How to complete this task |
Please take the records that follow and repeat exactly the lines starting with the line with "Click the Linux Ubuntu text" and going on through the line with "Image resolution: width=650".

---- Source data

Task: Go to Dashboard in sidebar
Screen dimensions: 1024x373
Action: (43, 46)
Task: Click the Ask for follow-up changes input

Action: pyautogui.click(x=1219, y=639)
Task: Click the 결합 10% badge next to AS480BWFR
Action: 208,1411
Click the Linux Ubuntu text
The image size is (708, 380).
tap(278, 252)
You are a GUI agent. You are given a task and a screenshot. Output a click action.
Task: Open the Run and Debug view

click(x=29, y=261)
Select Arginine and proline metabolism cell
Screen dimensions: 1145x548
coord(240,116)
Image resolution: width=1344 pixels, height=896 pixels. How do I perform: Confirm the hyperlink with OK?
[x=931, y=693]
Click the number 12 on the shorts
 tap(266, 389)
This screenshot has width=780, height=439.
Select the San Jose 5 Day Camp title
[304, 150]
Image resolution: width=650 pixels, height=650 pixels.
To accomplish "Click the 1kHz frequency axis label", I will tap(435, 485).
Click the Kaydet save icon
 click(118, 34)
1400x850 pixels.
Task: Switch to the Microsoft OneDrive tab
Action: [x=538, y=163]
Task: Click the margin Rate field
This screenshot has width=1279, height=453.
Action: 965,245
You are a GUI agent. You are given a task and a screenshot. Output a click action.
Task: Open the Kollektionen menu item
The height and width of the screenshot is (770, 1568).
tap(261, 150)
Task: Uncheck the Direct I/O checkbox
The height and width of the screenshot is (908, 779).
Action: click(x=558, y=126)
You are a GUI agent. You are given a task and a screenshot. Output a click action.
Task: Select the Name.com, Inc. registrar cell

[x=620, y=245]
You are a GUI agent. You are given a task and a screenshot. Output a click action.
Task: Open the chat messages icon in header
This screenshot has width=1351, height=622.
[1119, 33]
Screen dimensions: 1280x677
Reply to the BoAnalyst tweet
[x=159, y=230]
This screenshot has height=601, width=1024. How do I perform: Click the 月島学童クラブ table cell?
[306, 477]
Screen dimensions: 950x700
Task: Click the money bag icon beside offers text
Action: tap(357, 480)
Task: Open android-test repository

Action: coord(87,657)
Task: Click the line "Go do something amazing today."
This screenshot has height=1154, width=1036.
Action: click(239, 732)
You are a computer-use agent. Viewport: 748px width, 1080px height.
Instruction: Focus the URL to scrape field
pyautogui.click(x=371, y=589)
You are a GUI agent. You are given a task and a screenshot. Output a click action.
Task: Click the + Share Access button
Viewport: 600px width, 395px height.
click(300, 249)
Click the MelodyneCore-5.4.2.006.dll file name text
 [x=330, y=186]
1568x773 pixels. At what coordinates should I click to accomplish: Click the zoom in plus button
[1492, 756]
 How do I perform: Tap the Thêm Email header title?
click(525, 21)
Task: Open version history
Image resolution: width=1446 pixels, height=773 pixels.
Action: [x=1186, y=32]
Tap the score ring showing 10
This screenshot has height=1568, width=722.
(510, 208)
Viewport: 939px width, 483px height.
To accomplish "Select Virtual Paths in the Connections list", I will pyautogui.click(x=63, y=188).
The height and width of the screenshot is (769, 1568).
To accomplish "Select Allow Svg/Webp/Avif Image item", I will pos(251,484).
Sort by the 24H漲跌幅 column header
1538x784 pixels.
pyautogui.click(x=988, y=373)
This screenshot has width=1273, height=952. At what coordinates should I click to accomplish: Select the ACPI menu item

--------

Reply |
Click the Linux Ubuntu text
The image size is (708, 380).
tap(278, 252)
You are a GUI agent. You are given a task and a screenshot. Output a click action.
Task: Open the Run and Debug view

click(x=29, y=261)
Select Arginine and proline metabolism cell
Screen dimensions: 1145x548
coord(240,116)
Image resolution: width=1344 pixels, height=896 pixels. How do I perform: Confirm the hyperlink with OK?
[x=931, y=693]
Click the number 12 on the shorts
 tap(266, 389)
This screenshot has width=780, height=439.
Select the San Jose 5 Day Camp title
[304, 150]
Image resolution: width=650 pixels, height=650 pixels.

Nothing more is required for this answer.